The incident, described as both a technical and business problem, underscores the importance of disaster preparedness and business continuity planning.
Shane Maher, Managing Director of managed services and cyber expert Intelliworx, highlighted the significance of handling such situations adeptly. "This shows why disaster preparedness is so important. And it's not just about security, it's more about disaster recovery and handling the situation. There are so many people affected by this outage. It's not just a technical problem, it's a business problem," Maher stated. He further emphasized that businesses must have contingency plans for these events and communicate transparently with their customers and stakeholders.
Forrester analysts have provided detailed insights into the technical challenges and procedural responses surrounding the CrowdStrike incident. Andras Cser, a Vice President and Principal Analyst at Forrester, explained the recovery complexities due to the nature of the update deployment. "Recovery options for affected machines are manual and thus limited: administrators must attach a physical keyboard to each affected system, boot into Safe Mode, remove the compromised CrowdStrike update, and then reboot," Cser said. This issue is compounded by some administrators' inability to access BitLocker hard drive encryption keys, as noted by Cser, thus complicating the remediation process. He advised administrators to track CrowdStrike's guidance through official channels.
The necessity for manual interventions extends to potentially hundreds or thousands of affected machines, according to Allie Mellen, another Principal Analyst at Forrester. The reliability of cybersecurity tools is paramount, and incidents like these inevitably bring about executive concerns regarding the robustness of enterprise systems. "An incident like this questions that reliability. This will undoubtedly raise questions and concerns from executives about how to ensure the reliability of enterprise systems, especially with technology as integrated into day-to-day operations as cybersecurity software," Mellen remarked. She stressed the importance of providing teams with the necessary resources for efficient issue resolution.
Forrester also outlined a series of best practices to mitigate the impact of such incidents and bolster future resilience. Among the immediate actions, they recommend empowering authorised system administrators to rectify problems swiftly, maintaining clear communication both internally and externally, and adhering to vendor guidance. They also stress the importance of taking care of the team members tasked with addressing the crisis.

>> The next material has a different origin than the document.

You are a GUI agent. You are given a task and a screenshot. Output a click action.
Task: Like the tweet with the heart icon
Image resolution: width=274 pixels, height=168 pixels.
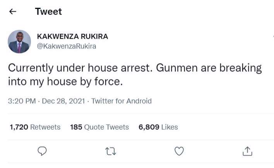179,152

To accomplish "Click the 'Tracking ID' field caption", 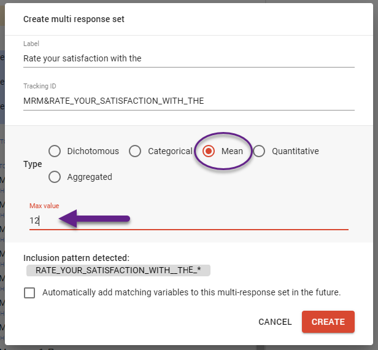I will click(x=40, y=86).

Once the immediate issue has been resolved, Forrester advises technology and security leaders to implement infrastructure automation to manage software rollouts better, refresh and rehearse IT outage response plans, and secure comprehensive written warranties from security vendors regarding their quality assurance processes and threat detection capabilities.
Looking further ahead, Forrester suggests reevaluating third-party risk strategies and making use of contract provisions as risk mitigation tools. These measures are aimed at enhancing an organisation's ability to withstand and recover from similar disruptions in the future.
The CrowdStrike incident serves as a timely reminder of the precariousness of digital infrastructures and the profound impact that technical glitches can have on business operations. As businesses increasingly rely on digital tools and platforms, the need for robust disaster preparedness and recovery plans becomes ever more critical. The expert insights from Intelliworx and Forrester underscore the multifaceted nature of such challenges and the comprehensive strategies required to navigate them successfully.